Professor Chikako Ozawa-de Silva to open Culpeper Seminar series

The first Culpeper Seminar Series lecture of the 2012-13 academic year will be given by Chikako Ozawa-de Silva, Associate Professor of Anthropology at Emory University (Atlanta, Georgia). Dr Ozawa-de Silva will talk about "Toward a Culturally Situated Understanding of Meaning and Mental Well-Being: Japan in the Era of Suicide and Depression". Suicide prevention has become a major public health policy issue in Japan over the past decade due to extremely elevated suicide rates since 1998. Discourse in Japan on suicide prevention has nevertheless focused almost exclusively on the state of the Japanese economy and levels of mental illness, neglecting the subjective experience of suicidal individuals and the roles that meaning and positive mental health play in suicide and its prevention. Increasing evidence suggests that a lack of positive mental health may be more important than the presence of mental illness in predicting future suicide attempts, and also that treatment of mental illness alone may not address the lack of psychological and social well-being (including meaning or purpose in life, loneliness, and existential suffering) implicated in suicidality.
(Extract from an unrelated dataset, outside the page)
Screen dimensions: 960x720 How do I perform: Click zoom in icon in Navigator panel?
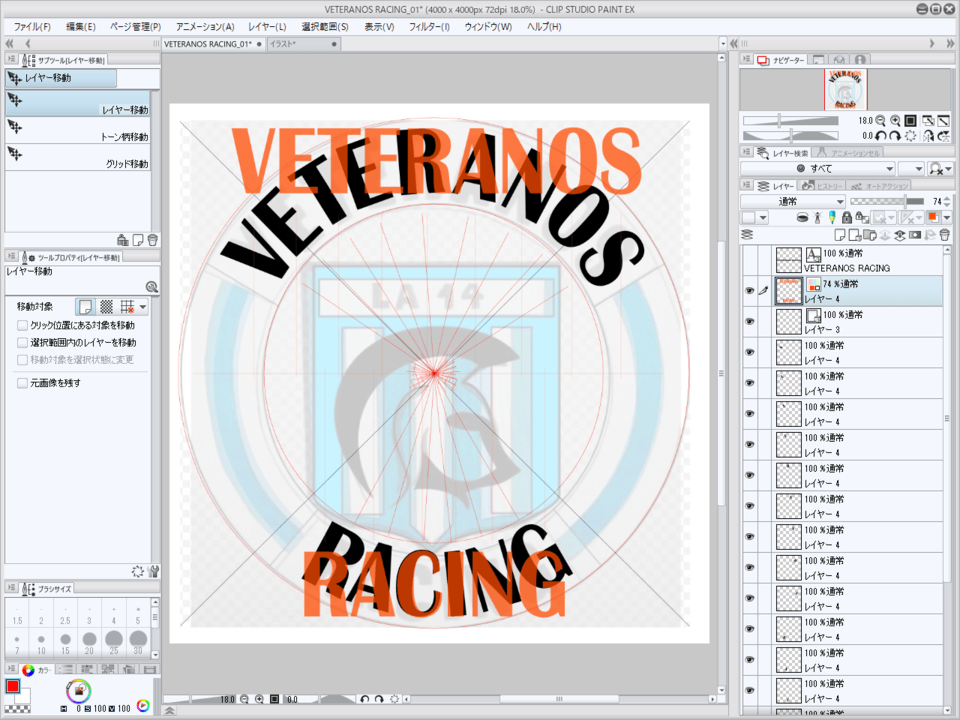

Dr. Ozawa-de Silva received her D. Phil. in social and cultural anthropology from Oxford University in 2001. Following that, she was a Visiting Research Fellow at Harvard's Department of Social Medicine, and a Post-Doctoral Fellow at the University of Chicago, before being appointed as an Associate Professor at Emory University. The first seminar of the Culpeper Seminar series for AA 2012/13 will take place on Wednesday, October 17, at Laurel Heights Campus, conference Room 474, at 330 pm. All are welcome to attend.